**DATA TO PROCESS:**
---+---

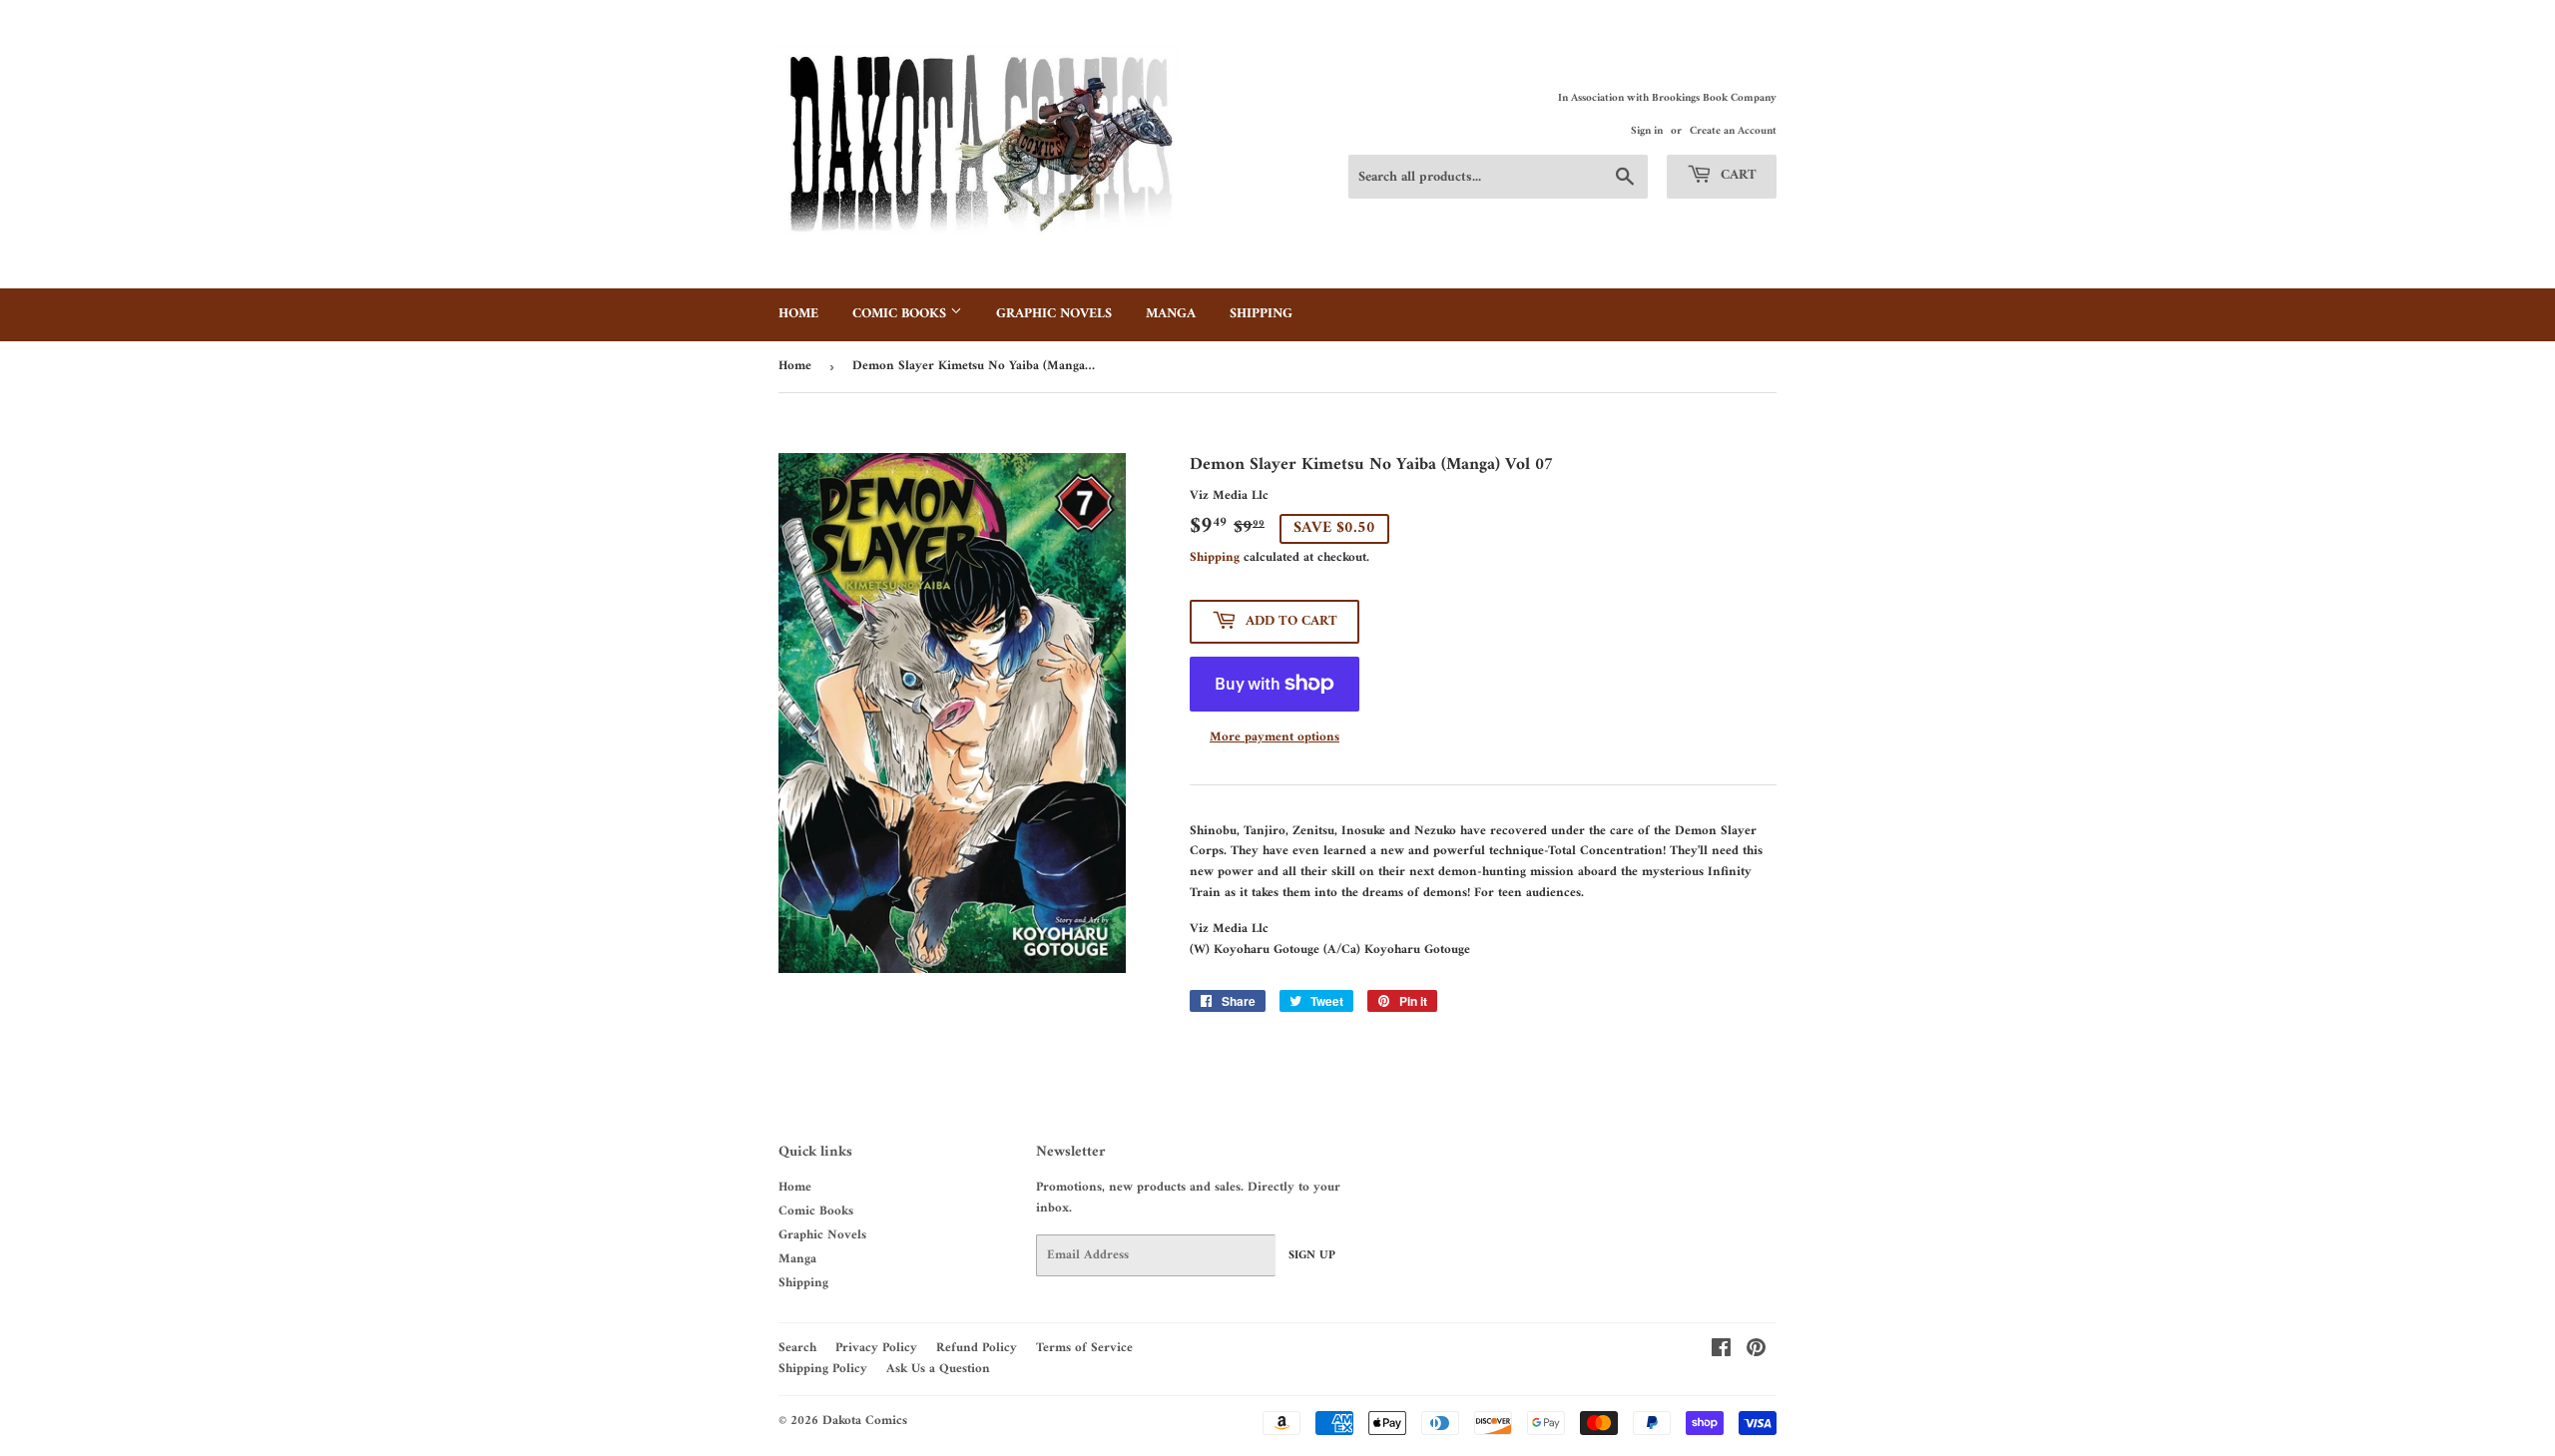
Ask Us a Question (938, 1368)
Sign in (1647, 131)
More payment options (1274, 738)
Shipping (1261, 313)
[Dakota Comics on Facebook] (1721, 1351)
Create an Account (1733, 131)
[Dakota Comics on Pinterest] (1756, 1351)
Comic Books (901, 313)
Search (797, 1347)
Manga (1171, 313)
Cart (1737, 175)
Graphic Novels (1054, 313)
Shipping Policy (822, 1368)
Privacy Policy (876, 1347)
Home (798, 313)
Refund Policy (976, 1347)
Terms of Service (1084, 1347)
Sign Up (1311, 1255)
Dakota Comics (864, 1420)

---+---

**WHAT YOU SHOULD DO:** Return the listing above in full and without alteration, excluding its pictures.

**RESULT OF THE EXERCISE:**
Ask Us a Question (938, 1368)
Sign in (1647, 131)
More payment options (1274, 738)
Shipping (1261, 313)
[Dakota Comics on Facebook] (1721, 1351)
Create an Account (1733, 131)
[Dakota Comics on Pinterest] (1756, 1351)
Comic Books (901, 313)
Search (797, 1347)
Manga (1171, 313)
Cart (1737, 175)
Graphic Novels (1054, 313)
Shipping Policy (822, 1368)
Privacy Policy (876, 1347)
Home (798, 313)
Refund Policy (976, 1347)
Terms of Service (1084, 1347)
Sign Up (1311, 1255)
Dakota Comics (864, 1420)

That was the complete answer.